Your objective - Print all of the items below without changing anything, keeping every line in its original order.

Data supplied -
-------------------------

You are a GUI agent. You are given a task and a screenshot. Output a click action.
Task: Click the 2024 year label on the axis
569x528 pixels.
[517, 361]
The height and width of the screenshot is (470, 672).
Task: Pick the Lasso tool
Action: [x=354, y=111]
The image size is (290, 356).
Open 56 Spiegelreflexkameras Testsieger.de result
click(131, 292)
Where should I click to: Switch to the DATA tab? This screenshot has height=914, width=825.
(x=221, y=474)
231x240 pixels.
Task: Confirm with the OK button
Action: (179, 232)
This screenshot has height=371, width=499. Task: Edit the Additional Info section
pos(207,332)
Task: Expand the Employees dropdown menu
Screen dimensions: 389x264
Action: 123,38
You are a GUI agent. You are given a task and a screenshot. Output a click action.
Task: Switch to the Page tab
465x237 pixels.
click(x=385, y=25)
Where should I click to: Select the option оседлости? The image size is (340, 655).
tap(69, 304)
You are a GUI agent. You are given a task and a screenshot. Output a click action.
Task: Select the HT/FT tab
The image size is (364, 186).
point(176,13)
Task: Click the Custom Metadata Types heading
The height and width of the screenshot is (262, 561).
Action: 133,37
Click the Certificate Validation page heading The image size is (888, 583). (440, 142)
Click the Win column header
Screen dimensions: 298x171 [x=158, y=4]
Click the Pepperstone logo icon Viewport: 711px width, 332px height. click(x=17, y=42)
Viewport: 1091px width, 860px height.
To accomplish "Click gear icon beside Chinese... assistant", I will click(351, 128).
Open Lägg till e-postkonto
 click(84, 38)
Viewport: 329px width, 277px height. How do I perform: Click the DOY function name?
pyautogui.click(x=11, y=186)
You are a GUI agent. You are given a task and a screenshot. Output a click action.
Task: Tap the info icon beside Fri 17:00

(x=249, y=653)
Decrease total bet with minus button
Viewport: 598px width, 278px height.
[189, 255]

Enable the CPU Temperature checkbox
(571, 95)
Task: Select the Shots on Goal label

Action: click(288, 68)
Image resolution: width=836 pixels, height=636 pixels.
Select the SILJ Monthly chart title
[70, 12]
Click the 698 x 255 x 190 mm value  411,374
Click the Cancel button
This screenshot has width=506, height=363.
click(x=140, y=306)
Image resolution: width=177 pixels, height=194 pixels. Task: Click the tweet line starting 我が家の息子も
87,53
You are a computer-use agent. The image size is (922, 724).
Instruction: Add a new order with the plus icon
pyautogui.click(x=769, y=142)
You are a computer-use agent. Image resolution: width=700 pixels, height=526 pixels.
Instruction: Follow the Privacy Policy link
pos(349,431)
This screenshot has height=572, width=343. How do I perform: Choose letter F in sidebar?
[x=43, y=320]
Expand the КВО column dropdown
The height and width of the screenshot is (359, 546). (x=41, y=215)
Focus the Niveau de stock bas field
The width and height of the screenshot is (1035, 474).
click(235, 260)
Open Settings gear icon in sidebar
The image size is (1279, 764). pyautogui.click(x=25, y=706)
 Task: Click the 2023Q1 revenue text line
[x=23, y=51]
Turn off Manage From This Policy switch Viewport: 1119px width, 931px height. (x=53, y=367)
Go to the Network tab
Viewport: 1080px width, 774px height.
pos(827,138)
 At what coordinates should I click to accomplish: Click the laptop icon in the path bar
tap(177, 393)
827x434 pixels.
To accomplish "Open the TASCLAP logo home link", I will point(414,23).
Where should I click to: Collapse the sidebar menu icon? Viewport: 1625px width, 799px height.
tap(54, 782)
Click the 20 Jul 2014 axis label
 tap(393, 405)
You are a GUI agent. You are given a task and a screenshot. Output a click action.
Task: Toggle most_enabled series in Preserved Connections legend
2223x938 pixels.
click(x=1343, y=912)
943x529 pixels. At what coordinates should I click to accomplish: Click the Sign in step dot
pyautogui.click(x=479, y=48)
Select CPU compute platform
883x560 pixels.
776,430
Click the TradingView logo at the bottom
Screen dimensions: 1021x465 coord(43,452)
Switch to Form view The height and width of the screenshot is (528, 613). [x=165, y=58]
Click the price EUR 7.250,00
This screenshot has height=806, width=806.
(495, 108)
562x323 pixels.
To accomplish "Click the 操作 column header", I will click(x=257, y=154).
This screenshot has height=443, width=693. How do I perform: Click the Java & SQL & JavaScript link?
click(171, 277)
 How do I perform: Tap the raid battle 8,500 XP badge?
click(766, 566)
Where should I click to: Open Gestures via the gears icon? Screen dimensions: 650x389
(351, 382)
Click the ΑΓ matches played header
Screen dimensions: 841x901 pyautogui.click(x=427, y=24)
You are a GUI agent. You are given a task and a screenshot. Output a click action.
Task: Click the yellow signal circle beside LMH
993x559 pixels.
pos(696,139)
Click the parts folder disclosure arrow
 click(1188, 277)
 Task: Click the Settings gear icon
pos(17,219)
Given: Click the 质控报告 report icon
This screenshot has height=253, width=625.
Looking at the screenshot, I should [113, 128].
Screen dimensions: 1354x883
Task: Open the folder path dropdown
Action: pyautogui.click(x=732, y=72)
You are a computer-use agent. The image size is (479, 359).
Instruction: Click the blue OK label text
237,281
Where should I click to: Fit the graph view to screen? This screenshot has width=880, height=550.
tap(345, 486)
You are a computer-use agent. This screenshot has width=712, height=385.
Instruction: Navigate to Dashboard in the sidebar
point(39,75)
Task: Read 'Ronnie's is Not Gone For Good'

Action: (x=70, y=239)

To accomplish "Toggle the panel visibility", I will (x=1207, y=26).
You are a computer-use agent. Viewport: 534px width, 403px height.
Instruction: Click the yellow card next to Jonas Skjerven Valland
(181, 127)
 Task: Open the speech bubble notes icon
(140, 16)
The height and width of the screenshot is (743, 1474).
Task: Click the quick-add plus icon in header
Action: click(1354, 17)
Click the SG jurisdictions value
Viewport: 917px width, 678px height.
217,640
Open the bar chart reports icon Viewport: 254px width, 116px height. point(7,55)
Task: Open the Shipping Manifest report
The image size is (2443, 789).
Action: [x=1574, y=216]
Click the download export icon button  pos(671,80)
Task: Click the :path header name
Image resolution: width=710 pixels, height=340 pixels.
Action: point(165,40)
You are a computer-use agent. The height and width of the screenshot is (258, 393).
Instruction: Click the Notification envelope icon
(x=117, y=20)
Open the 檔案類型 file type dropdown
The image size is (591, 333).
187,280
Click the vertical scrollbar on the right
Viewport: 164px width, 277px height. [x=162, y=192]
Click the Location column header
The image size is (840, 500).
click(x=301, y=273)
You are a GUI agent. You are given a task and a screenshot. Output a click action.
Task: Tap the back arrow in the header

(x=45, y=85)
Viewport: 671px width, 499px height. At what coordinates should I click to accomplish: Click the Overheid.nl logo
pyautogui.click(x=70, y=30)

-------------------------

Answer to this exercise -
You are a GUI agent. You are given a task and a screenshot. Output a click action.
Task: Click the 2024 year label on the axis
569x528 pixels.
[517, 361]
The height and width of the screenshot is (470, 672).
Task: Pick the Lasso tool
Action: [x=354, y=111]
The image size is (290, 356).
Open 56 Spiegelreflexkameras Testsieger.de result
click(131, 292)
Where should I click to: Switch to the DATA tab? This screenshot has height=914, width=825.
(x=221, y=474)
231x240 pixels.
Task: Confirm with the OK button
Action: (179, 232)
This screenshot has height=371, width=499. Task: Edit the Additional Info section
pos(207,332)
Task: Expand the Employees dropdown menu
Screen dimensions: 389x264
Action: 123,38
You are a GUI agent. You are given a task and a screenshot. Output a click action.
Task: Switch to the Page tab
465x237 pixels.
click(x=385, y=25)
Where should I click to: Select the option оседлости? The image size is (340, 655).
tap(69, 304)
You are a GUI agent. You are given a task and a screenshot. Output a click action.
Task: Select the HT/FT tab
The image size is (364, 186).
point(176,13)
Task: Click the Custom Metadata Types heading
The height and width of the screenshot is (262, 561).
Action: 133,37
Click the Certificate Validation page heading The image size is (888, 583). (440, 142)
Click the Win column header
Screen dimensions: 298x171 [x=158, y=4]
Click the Pepperstone logo icon Viewport: 711px width, 332px height. click(x=17, y=42)
Viewport: 1091px width, 860px height.
To accomplish "Click gear icon beside Chinese... assistant", I will click(351, 128).
Open Lägg till e-postkonto
 click(84, 38)
Viewport: 329px width, 277px height. How do I perform: Click the DOY function name?
pyautogui.click(x=11, y=186)
You are a GUI agent. You are given a task and a screenshot. Output a click action.
Task: Tap the info icon beside Fri 17:00

(x=249, y=653)
Decrease total bet with minus button
Viewport: 598px width, 278px height.
[189, 255]

Enable the CPU Temperature checkbox
(571, 95)
Task: Select the Shots on Goal label

Action: click(288, 68)
Image resolution: width=836 pixels, height=636 pixels.
Select the SILJ Monthly chart title
[70, 12]
Click the 698 x 255 x 190 mm value  411,374
Click the Cancel button
This screenshot has width=506, height=363.
click(x=140, y=306)
Image resolution: width=177 pixels, height=194 pixels. Task: Click the tweet line starting 我が家の息子も
87,53
You are a computer-use agent. The image size is (922, 724).
Instruction: Add a new order with the plus icon
pyautogui.click(x=769, y=142)
You are a computer-use agent. Image resolution: width=700 pixels, height=526 pixels.
Instruction: Follow the Privacy Policy link
pos(349,431)
This screenshot has height=572, width=343. How do I perform: Choose letter F in sidebar?
[x=43, y=320]
Expand the КВО column dropdown
The height and width of the screenshot is (359, 546). (x=41, y=215)
Focus the Niveau de stock bas field
The width and height of the screenshot is (1035, 474).
click(235, 260)
Open Settings gear icon in sidebar
The image size is (1279, 764). pyautogui.click(x=25, y=706)
 Task: Click the 2023Q1 revenue text line
[x=23, y=51]
Turn off Manage From This Policy switch Viewport: 1119px width, 931px height. (x=53, y=367)
Go to the Network tab
Viewport: 1080px width, 774px height.
pos(827,138)
 At what coordinates should I click to accomplish: Click the laptop icon in the path bar
tap(177, 393)
827x434 pixels.
To accomplish "Open the TASCLAP logo home link", I will point(414,23).
Where should I click to: Collapse the sidebar menu icon? Viewport: 1625px width, 799px height.
tap(54, 782)
Click the 20 Jul 2014 axis label
 tap(393, 405)
You are a GUI agent. You are given a task and a screenshot. Output a click action.
Task: Toggle most_enabled series in Preserved Connections legend
2223x938 pixels.
click(x=1343, y=912)
943x529 pixels. At what coordinates should I click to accomplish: Click the Sign in step dot
pyautogui.click(x=479, y=48)
Select CPU compute platform
883x560 pixels.
776,430
Click the TradingView logo at the bottom
Screen dimensions: 1021x465 coord(43,452)
Switch to Form view The height and width of the screenshot is (528, 613). [x=165, y=58]
Click the price EUR 7.250,00
This screenshot has height=806, width=806.
(495, 108)
562x323 pixels.
To accomplish "Click the 操作 column header", I will click(x=257, y=154).
This screenshot has height=443, width=693. How do I perform: Click the Java & SQL & JavaScript link?
click(171, 277)
 How do I perform: Tap the raid battle 8,500 XP badge?
click(766, 566)
Where should I click to: Open Gestures via the gears icon? Screen dimensions: 650x389
(351, 382)
Click the ΑΓ matches played header
Screen dimensions: 841x901 pyautogui.click(x=427, y=24)
You are a GUI agent. You are given a task and a screenshot. Output a click action.
Task: Click the yellow signal circle beside LMH
993x559 pixels.
pos(696,139)
Click the parts folder disclosure arrow
 click(1188, 277)
 Task: Click the Settings gear icon
pos(17,219)
Given: Click the 质控报告 report icon
This screenshot has height=253, width=625.
Looking at the screenshot, I should [113, 128].
Screen dimensions: 1354x883
Task: Open the folder path dropdown
Action: pyautogui.click(x=732, y=72)
You are a computer-use agent. The image size is (479, 359).
Instruction: Click the blue OK label text
237,281
Where should I click to: Fit the graph view to screen? This screenshot has width=880, height=550.
tap(345, 486)
You are a computer-use agent. This screenshot has width=712, height=385.
Instruction: Navigate to Dashboard in the sidebar
point(39,75)
Task: Read 'Ronnie's is Not Gone For Good'

Action: (x=70, y=239)

To accomplish "Toggle the panel visibility", I will (x=1207, y=26).
You are a computer-use agent. Viewport: 534px width, 403px height.
Instruction: Click the yellow card next to Jonas Skjerven Valland
(181, 127)
 Task: Open the speech bubble notes icon
(140, 16)
The height and width of the screenshot is (743, 1474).
Task: Click the quick-add plus icon in header
Action: click(1354, 17)
Click the SG jurisdictions value
Viewport: 917px width, 678px height.
217,640
Open the bar chart reports icon Viewport: 254px width, 116px height. point(7,55)
Task: Open the Shipping Manifest report
The image size is (2443, 789).
Action: [x=1574, y=216]
Click the download export icon button  pos(671,80)
Task: Click the :path header name
Image resolution: width=710 pixels, height=340 pixels.
Action: point(165,40)
You are a computer-use agent. The height and width of the screenshot is (258, 393).
Instruction: Click the Notification envelope icon
(x=117, y=20)
Open the 檔案類型 file type dropdown
The image size is (591, 333).
187,280
Click the vertical scrollbar on the right
Viewport: 164px width, 277px height. [x=162, y=192]
Click the Location column header
The image size is (840, 500).
click(x=301, y=273)
You are a GUI agent. You are given a task and a screenshot. Output a click action.
Task: Tap the back arrow in the header

(x=45, y=85)
Viewport: 671px width, 499px height. At what coordinates should I click to accomplish: Click the Overheid.nl logo
pyautogui.click(x=70, y=30)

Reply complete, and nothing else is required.